Fumigator. Photo: Caridad

As I write this post, recent rains have flooded the sewer system and left the countless potholes that dot the streets of the Alamar neighborhood filled with water.

The combination of rain and heat often becomes synonymous with mosquitoes and dengue fever.

Word in the street has it that there are two hospitals full of sick people suffering from that virus and that several people have died, though I can’t confirm any of this.

I can only say that a police car comes through here frequently to clear the way for a huge truck that blankets the entire neighborhood in smoke.

The fumigation campaign is carried out by workers dressed in gray, who many call “the mosquitoes” because they have the task of exterminating that carrier of the virus and thus containing the disease.

Fumigators in Alamar have to work harder, going up and down all the buildings’ countless stairs and dealing with numbers of garages, animal pens and workshops that area residents have had to build in the common areas to cope with overcrowding.
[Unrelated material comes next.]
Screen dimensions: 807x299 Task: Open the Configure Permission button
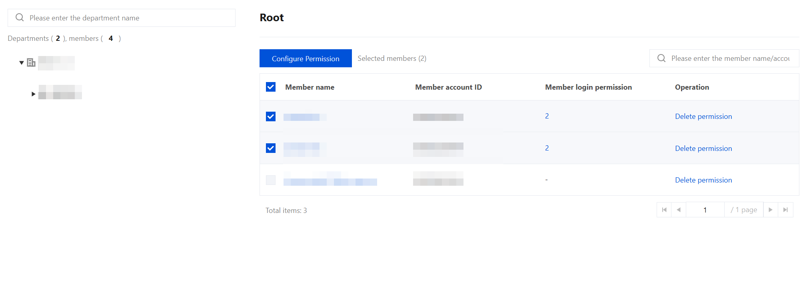[x=306, y=58]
For several days the obnoxious smell of burnt oil has carpeted everything from one side of the neighborhood to the other.

This past weekend, from in my stairwell I could hear the racket of the fumigation machines, which sounded close by.
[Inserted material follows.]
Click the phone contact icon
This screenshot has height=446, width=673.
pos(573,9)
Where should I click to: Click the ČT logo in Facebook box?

I had clothes hanging on the line and the lunch half done when an exterminator came to my door.

With his noisy portable machine, he came inside. But when he saw that a window hadn’t been closed, the crisis began.
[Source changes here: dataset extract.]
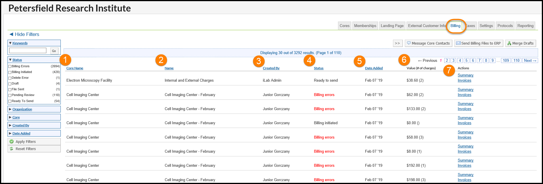Click the green merge icon on Merge Drafts
The image size is (543, 184).
click(x=509, y=43)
He blew up saying that it was a lack of respect and that I did not value his work. He then tried to frighten me by saying that they weren’t going to fumigate my apartment but would instead give me a fine.

I tried to explain that there was no way mosquitoes could be in my house, simply because we usually didn’t have water and that we’d already been sick.

He still didn’t listen to me, he just yelled so that the neighbors would find out about my lack of consideration. I came close to losing my own temper and starting to yell at him to leave my apartment and to take his crazy self with him.

We were unable to talk, but finally the smoke flooded everything, and the neighbors who were whispering to each other hushed – contentedly.

The exterminator did his job well; he invaded my living space and started issuing orders without giving reasons, while I had to keep quiet before the possibility of a repudiation campaign orchestrated by the obedient neighbors.

Many people in Cuba fail to understand the gap between social and private space, be it in relation to physical space or individual decision environments. The attitude of the fumigator was a consequence of this.

I wanted to scream that I didn’t care if I died of hemorrhagic dengue fever, but I kept my mouth shut. In any case, nothing was going to save me from the feeling of being overwhelmed and without rights, even within the four walls of where I live.

One thought on “My Battle with the ‘Mosquito’

  • Hi Daisy
    What is the nature of the substance they use for fumigating? I have encountered the fumigator occasionally in some of the resorts I have frequented.
    I quite understand the need to control mosquitoes. Like everywhere else in the world, we have them here too but, until just a few years ago they were considered to be simply an annoyance. Now they transmit bird flu. 100 years ago, they were the propagators of malaria but that has been eradicated here, in Canada.